Postbox uses different authentication depending on what you’re doing: submitting data, managing forms, or submitting to private forms.

Public submission endpoints (no auth needed)

Section titled “Public submission endpoints (no auth needed)”

Public form endpoints accept submissions from anyone with the URL:

POST https://usepostbox.com/api/.../f/{slug}

The opaque segment in the URL is server-generated and safe to expose in HTML and client-side code - it only allows creating submissions, nothing else.

Private form endpoints (submission token required)

Section titled “Private form endpoints (submission token required)”

Private forms require a submission token as a Bearer token:

Terminal window
curl -X POST https://usepostbox.com/api/.../f/{slug} \
  -H "Content-Type: application/json" \
  -H "Authorization: Bearer {submission_token}" \
  -d '{"name": "Alice"}'

The submission_token is returned once when you create a private form. Store it immediately - it cannot be retrieved again.
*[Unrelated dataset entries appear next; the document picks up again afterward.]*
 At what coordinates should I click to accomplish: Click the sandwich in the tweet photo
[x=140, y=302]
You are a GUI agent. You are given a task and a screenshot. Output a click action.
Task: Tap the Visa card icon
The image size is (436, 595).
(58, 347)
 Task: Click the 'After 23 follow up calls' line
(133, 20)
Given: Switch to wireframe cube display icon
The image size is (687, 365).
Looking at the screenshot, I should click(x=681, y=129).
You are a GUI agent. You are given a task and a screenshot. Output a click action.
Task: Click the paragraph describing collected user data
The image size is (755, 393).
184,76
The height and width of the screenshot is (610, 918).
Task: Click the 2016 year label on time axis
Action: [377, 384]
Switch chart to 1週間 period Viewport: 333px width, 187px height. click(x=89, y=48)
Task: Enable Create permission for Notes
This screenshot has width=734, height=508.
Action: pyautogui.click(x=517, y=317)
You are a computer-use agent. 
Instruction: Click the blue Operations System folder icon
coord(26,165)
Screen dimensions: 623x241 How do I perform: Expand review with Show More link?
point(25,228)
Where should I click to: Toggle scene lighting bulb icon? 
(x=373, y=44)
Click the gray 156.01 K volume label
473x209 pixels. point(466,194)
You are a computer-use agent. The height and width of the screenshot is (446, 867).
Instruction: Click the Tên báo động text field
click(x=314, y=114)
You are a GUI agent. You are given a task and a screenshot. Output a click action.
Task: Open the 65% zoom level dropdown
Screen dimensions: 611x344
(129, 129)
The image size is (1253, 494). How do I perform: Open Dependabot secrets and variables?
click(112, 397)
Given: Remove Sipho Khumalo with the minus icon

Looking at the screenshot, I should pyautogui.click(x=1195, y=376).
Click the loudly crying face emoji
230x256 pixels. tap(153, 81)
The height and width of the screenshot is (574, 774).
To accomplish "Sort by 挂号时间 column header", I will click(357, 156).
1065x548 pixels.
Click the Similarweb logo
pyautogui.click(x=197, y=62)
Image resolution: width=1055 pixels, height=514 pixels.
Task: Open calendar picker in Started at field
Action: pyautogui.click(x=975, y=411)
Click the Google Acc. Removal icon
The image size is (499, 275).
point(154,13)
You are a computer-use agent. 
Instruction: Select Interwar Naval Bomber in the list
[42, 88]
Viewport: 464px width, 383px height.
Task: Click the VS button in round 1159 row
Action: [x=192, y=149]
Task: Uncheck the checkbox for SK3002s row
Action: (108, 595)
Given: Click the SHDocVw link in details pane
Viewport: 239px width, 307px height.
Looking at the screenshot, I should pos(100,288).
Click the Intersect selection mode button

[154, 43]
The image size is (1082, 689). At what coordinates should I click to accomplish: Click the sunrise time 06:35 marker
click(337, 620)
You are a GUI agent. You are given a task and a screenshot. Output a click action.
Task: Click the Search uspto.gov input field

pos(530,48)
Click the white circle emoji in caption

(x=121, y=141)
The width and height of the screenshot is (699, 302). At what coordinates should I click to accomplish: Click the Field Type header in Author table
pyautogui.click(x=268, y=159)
If lost, delete and recreate the form.

Management API (API key required)

Section titled “Management API (API key required)”

To create forms, read submissions, or manage your account, include your API key as a Bearer token:

Terminal window
curl https://usepostbox.com/api/forms \
  -H "Authorization: Bearer {api_key}"

Convention: store your API key as POSTBOX_API_TOKEN in your environment.

Getting your API key

Section titled “Getting your API key”
  1. Go to Integrations > API Keys in the dashboard
  2. Click Generate New Key
  3. Name the key and copy it - it’s only shown once

Unauthenticated management API requests return 401 Unauthorized.

Credit headers

Section titled “Credit headers”

All authenticated API responses include credit usage headers:

HeaderDescription
X-Postbox-Credits-RemainingRemaining AI credits for the current period
X-Postbox-Metered"true" if monthly credits are depleted and usage is metered (Pro only), "false" otherwise

Rate limits

Section titled “Rate limits”

All endpoints are rate-limited to prevent abuse:

EndpointLimit
Submission (POST /api/.../f/{slug})10 per minute per IP
Management API (/api/*)60 per minute per API key
MCP (/mcp)30 per minute per API key

Rate-limited responses return 429 Too Many Requests with a retry_after value in seconds. Proactive rate limit headers (e.g., X-RateLimit-Remaining) are not included on successful responses - implement backoff based on 429 responses.